The study from Arbonics, a European carbon-removal developer, assesses the nature strategies of Microsoft, Google, Meta and Apple at their European data centre sites. It examines land use, site design and ecosystem restoration, and estimates how much nature restoration would be required to balance each facility’s annual emissions.

Arbonics argues that data centre operators should restore enough nature each year to compensate for their operational emissions. It also sets out priorities and trends that it says will shape the sector in the coming years as artificial intelligence drives further demand for computing power.

Microsoft ahead

The report identifies Microsoft as the strongest performer overall on nature-related measures. It states that Microsoft has permanently protected 6,414 hectares of land. This exceeds the 4,816 hectares that Arbonics estimates are occupied by the company’s global data centre portfolio.

Microsoft has also planted more than 77,000 trees through community projects. The report highlights native planting at Middenmeer in the Netherlands, large-scale tree planting in West Dublin, and riverbank restoration projects in Spain as examples of its current initiatives.

The findings sit against a backdrop of rapid growth in data centre electricity use in Europe, driven in part by AI workloads. According to the report, electricity demand from the region’s data centres is projected to rise from 96 TWh in 2024 to 168 TWh by 2030 and 236 TWh by 2035. This would represent an increase of around 150% in just over a decade.

The International Energy Agency expects Europe to remain one of the largest global regions for data centre electricity consumption. Arbonics links this trend with rising pressure on land, water and local ecosystems around data centre sites.

Nature-first gaps

Despite the examples at leading operators, the report concludes that nature-first design is not standard practice across Europe’s growing data centre estate. It states that large hyperscale facilities often involve land conversion, material-intensive construction and significant changes to local ecosystems.

Arbonics bases its restoration benchmarks on forest projects. It notes that forests and trees can sequester carbon, rebuild soils, regulate water and support biodiversity in areas affected by development.

The report calculates the potential restoration needed to balance the emissions of some large sites. It estimates that one year of operations at Meta’s Luleå data centre in Sweden would require restoring 3,350 hectares of forest. This would equate to planting about 8.4 million trees.

For Google’s Hamina facility in Finland, Arbonics estimates that around 19.4 million trees would be necessary to compensate for a single year of emissions. It notes that this would represent an area of forest large enough to cover the city of Paris.

Lisett Luik, co-founder of Arbonics, said nature-based projects sit alongside the climate strategies of the largest operators.

“Data centre operators can help re-establish the ecosystem processes that support their infrastructure, creating long-term ecological value alongside their climate commitments,” said Lisett Luik, co-founder of Arbonics.

Historic context

The report sets current data centre expansion against a longer history of environmental change in Europe. It notes that forests once covered roughly 80% of the continent. That figure had fallen to less than half by the end of the seventeenth century as industrial and agricultural development expanded.

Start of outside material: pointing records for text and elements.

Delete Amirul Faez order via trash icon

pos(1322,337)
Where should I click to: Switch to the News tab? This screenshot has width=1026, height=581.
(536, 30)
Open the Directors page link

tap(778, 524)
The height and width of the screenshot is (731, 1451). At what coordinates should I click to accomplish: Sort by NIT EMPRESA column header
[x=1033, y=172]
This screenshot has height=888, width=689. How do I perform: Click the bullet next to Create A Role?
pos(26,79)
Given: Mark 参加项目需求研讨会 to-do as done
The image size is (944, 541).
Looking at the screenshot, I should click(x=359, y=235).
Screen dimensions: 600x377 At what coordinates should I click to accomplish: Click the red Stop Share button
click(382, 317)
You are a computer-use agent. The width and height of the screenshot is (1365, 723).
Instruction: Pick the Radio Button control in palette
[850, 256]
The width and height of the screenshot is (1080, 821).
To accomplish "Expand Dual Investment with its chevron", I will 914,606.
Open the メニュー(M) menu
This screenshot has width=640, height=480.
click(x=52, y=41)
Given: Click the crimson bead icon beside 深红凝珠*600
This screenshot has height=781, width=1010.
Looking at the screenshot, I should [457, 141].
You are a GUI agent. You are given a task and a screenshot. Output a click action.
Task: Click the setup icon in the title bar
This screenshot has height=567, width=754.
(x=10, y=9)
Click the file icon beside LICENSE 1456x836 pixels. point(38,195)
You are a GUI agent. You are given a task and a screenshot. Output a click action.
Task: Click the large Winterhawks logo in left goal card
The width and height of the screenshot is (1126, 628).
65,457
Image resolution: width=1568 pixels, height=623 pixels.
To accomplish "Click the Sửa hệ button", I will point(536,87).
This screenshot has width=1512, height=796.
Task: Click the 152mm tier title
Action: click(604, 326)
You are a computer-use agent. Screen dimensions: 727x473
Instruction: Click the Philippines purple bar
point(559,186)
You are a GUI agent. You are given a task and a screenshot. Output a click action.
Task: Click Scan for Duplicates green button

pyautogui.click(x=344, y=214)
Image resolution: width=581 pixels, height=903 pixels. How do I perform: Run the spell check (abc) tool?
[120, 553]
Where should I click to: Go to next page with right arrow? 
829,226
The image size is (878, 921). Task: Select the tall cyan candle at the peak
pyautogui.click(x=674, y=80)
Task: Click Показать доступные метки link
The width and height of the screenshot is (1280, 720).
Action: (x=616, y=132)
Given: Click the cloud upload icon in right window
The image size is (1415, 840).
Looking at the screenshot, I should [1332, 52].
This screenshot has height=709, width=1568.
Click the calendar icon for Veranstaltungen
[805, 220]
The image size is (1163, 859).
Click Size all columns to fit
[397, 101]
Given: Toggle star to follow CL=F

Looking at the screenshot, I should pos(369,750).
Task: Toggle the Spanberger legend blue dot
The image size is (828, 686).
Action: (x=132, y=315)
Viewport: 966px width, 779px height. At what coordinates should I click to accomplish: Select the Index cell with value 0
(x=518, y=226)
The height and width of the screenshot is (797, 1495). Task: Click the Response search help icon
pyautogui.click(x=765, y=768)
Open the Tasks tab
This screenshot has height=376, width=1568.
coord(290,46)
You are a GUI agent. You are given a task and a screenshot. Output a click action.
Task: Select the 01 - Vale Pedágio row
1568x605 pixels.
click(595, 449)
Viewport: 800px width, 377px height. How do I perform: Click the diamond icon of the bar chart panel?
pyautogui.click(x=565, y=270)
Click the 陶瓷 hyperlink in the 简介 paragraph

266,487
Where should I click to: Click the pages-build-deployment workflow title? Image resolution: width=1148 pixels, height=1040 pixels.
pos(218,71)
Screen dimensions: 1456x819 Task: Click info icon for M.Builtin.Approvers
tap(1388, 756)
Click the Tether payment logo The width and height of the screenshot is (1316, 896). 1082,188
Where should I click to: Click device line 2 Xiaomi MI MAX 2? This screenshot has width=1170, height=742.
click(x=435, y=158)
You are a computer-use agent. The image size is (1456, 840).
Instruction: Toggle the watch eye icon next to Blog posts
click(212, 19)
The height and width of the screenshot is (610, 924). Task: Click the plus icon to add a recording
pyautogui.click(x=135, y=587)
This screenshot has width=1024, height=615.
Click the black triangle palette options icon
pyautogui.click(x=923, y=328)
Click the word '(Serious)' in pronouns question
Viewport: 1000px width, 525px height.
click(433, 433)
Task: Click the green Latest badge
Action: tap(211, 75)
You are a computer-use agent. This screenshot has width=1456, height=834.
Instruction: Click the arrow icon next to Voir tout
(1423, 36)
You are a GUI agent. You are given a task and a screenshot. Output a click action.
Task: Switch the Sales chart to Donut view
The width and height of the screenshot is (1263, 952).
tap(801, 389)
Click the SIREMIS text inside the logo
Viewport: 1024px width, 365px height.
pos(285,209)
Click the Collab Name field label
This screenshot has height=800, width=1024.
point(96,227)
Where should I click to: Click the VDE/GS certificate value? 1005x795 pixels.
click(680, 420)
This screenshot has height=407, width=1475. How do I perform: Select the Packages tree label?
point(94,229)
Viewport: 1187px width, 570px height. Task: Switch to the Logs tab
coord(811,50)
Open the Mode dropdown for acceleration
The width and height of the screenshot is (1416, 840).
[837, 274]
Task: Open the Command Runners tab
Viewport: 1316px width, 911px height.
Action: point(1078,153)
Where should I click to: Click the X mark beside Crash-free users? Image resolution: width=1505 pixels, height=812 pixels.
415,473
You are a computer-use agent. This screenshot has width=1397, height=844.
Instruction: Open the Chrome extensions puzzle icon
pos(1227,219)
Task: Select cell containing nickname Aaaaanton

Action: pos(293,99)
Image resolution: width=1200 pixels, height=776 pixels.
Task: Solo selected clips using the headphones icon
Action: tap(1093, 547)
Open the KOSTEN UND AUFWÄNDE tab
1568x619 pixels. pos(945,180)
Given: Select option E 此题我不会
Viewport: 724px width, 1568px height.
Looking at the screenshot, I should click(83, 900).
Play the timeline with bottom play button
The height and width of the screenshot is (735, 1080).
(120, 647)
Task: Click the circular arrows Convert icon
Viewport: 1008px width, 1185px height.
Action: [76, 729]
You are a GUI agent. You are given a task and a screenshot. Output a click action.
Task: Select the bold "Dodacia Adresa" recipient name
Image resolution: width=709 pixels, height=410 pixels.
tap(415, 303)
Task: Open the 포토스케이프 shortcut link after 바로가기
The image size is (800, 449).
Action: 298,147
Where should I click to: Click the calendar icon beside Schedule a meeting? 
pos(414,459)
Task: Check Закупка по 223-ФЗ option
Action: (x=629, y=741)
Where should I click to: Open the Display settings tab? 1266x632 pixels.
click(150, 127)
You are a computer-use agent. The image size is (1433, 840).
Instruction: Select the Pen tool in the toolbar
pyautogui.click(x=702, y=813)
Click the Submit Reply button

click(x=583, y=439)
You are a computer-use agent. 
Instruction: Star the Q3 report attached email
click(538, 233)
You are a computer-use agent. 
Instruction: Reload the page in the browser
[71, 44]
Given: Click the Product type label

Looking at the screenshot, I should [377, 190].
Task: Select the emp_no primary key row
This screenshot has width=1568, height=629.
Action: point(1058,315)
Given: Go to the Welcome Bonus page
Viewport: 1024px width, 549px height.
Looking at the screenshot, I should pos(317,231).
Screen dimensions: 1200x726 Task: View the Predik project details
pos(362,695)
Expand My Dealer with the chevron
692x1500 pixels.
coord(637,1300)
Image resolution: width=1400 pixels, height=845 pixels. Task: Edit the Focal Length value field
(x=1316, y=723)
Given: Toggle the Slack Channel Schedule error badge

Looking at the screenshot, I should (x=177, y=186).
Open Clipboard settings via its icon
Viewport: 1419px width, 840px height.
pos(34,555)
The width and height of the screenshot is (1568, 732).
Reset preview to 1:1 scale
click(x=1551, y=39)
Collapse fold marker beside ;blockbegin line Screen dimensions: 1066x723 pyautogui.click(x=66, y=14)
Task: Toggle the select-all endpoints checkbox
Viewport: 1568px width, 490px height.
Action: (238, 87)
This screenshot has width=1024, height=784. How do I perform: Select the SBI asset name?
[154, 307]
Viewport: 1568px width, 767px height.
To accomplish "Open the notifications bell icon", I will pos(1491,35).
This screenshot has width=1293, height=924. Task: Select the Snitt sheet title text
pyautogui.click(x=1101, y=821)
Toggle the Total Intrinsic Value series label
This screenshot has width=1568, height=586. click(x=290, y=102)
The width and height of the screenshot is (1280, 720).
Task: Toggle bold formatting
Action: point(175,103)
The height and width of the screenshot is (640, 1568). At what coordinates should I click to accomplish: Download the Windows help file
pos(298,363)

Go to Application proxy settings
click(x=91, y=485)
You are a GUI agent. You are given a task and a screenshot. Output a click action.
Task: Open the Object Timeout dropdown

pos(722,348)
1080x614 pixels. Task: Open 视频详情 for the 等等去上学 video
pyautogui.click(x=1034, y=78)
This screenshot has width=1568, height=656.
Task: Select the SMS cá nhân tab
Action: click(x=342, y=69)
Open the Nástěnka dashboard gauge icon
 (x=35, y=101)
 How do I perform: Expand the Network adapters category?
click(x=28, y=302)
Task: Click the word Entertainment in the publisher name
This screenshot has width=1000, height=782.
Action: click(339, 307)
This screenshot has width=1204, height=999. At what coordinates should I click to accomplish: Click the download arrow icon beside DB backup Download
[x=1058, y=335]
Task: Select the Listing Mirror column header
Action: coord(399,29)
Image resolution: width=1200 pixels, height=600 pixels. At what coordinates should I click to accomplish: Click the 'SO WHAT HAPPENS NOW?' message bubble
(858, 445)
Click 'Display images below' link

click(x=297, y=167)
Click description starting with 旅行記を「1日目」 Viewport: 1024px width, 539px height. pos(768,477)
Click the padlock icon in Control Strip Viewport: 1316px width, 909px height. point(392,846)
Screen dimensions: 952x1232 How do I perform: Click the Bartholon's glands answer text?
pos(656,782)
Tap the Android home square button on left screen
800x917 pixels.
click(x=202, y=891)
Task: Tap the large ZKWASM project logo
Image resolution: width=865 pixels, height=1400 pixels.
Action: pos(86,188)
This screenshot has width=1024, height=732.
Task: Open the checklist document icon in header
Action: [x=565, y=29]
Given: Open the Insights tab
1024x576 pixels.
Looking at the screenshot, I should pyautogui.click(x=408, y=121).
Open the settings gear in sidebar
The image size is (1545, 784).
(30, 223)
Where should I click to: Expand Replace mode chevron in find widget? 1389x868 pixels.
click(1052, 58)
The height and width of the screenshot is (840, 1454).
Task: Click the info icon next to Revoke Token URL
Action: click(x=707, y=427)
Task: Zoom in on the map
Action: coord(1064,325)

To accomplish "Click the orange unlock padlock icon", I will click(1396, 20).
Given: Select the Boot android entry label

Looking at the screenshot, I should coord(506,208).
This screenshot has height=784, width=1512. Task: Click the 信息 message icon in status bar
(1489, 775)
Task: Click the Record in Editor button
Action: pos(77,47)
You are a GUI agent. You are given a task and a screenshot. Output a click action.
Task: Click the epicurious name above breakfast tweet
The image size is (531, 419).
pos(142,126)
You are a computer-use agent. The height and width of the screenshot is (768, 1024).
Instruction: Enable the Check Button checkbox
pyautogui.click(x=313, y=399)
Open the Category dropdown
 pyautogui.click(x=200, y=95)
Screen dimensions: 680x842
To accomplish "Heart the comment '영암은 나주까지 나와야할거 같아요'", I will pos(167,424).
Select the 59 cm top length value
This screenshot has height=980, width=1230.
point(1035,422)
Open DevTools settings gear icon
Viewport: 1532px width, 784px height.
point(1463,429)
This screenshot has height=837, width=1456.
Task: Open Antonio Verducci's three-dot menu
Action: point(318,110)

Arbonics states that the latest wave of growth, driven by AI and digital services, can follow a different path. It proposes that operators should treat land restoration as a core element of data centre development decisions.

Four priorities

The report outlines four main priorities for data centre operators that want to reduce ecological impacts. It calls on companies to increase land restoration associated with their sites. It urges them to favour brownfield locations over greenfield development when selecting new data centre sites.

Arbonics says operators should begin reporting biodiversity data at the level of individual sites. It also recommends wider adoption of nature-led design features. These include green roofs and similar interventions that bring natural elements into buildings and campuses.

Trends for 2026

The report points to several trends that it expects will shape the sector from 2026 onwards. It forecasts that sustained demand for AI and cloud services will intensify pressure on land, water resources and electricity grids around major hubs. It also expects water stewardship to move closer to the centre of data centre planning and operations.

According to Arbonics, measurement will increasingly move beyond carbon accounting. It expects operators and regulators to place more emphasis on ecological outcomes. These include habitat restoration, biodiversity indicators and local environmental quality.

The report suggests that community trust will become a more important factor in decisions about where new facilities can be built. It links local acceptance with visible commitments on land use, restoration and environmental reporting.

Luik said that the strategic choices of a few large technology companies will have significant implications for Europe’s environment as data centre build-out continues. “The conversation has been framed as a trade-off for too long: innovation versus conservation, progress versus protection. But that narrative no longer holds. Europe’s balance between digital progress and nature restoration will rest on the choices of a handful of major technology companies, and it’s crucial that they get it right,” said Luik.